_Given request 1:_ Retype the passage of the Hetzner provider page below, from "3. Talos ISO" up to and including "persist across sessions.".
_Given request 2:_ In the Hetzner provider page below, which environment variable holds the Hetzner Cloud API token that lets KSail manage servers?

_Given text:_

——————

Skip to content

Hetzner Provider

The Hetzner provider creates Kubernetes cluster nodes as Hetzner Cloud servers running Talos Linux. It provisions real cloud infrastructure with public IPs, private networking, load balancers, and persistent volumes — ideal for production-grade clusters and cloud testing.

The Hetzner provider is ideal when you:

  • Need production-grade Kubernetes on affordable European cloud infrastructure
  • Want real cloud load balancers and persistent volumes (not emulated locally)
  • Run performance or integration tests that require dedicated server resources
  • Deploy Talos Linux clusters with high-availability placement groups

[!NOTE] The Hetzner provider only supports the Talos distribution. For local Docker-based clusters, see the Docker Provider or the Talos distribution guide.

  1. Hetzner Cloud account — Sign up at hetzner.com/cloud
  2. API token — Create one in the Hetzner Cloud Console → Project → Security → API Tokens (read/write permissions)
  3. Talos ISO or Schematic — Either a Talos Linux ISO must be available in your Hetzner Cloud project (x86 default: 125127 for Talos 1.12.4; for ARM, look up the matching ISO ID in the Hetzner Cloud Console), or a Talos factory schematic ID can be provided via spec.cluster.talos.schematicId so KSail builds the snapshot automatically. See Talos options.
  4. Docker — Required locally for ksail CLI operations

Export the Hetzner Cloud API token so KSail can manage servers:

Terminal window
export HCLOUD_TOKEN=your-hetzner-api-token

[!TIP] Add the export to your shell profile (~/.bashrc, ~/.zshrc) to persist across sessions.

——————

_Data excerpt:_
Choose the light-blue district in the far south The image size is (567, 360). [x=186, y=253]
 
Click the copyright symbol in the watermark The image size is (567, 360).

——————

_Written reply 1:_
3. Talos ISO or Schematic — Either a Talos Linux ISO must be available in your Hetzner Cloud project (x86 default: 125127 for Talos 1.12.4; for ARM, look up the matching ISO ID in the Hetzner Cloud Console), or a Talos factory schematic ID can be provided via spec.cluster.talos.schematicId so KSail builds the snapshot automatically. See Talos options.
  4. Docker — Required locally for ksail CLI operations

Export the Hetzner Cloud API token so KSail can manage servers:

Terminal window
export HCLOUD_TOKEN=your-hetzner-api-token

[!TIP] Add the export to your shell profile (~/.bashrc, ~/.zshrc) to persist across sessions.

_Written reply 2:_ HCLOUD_TOKEN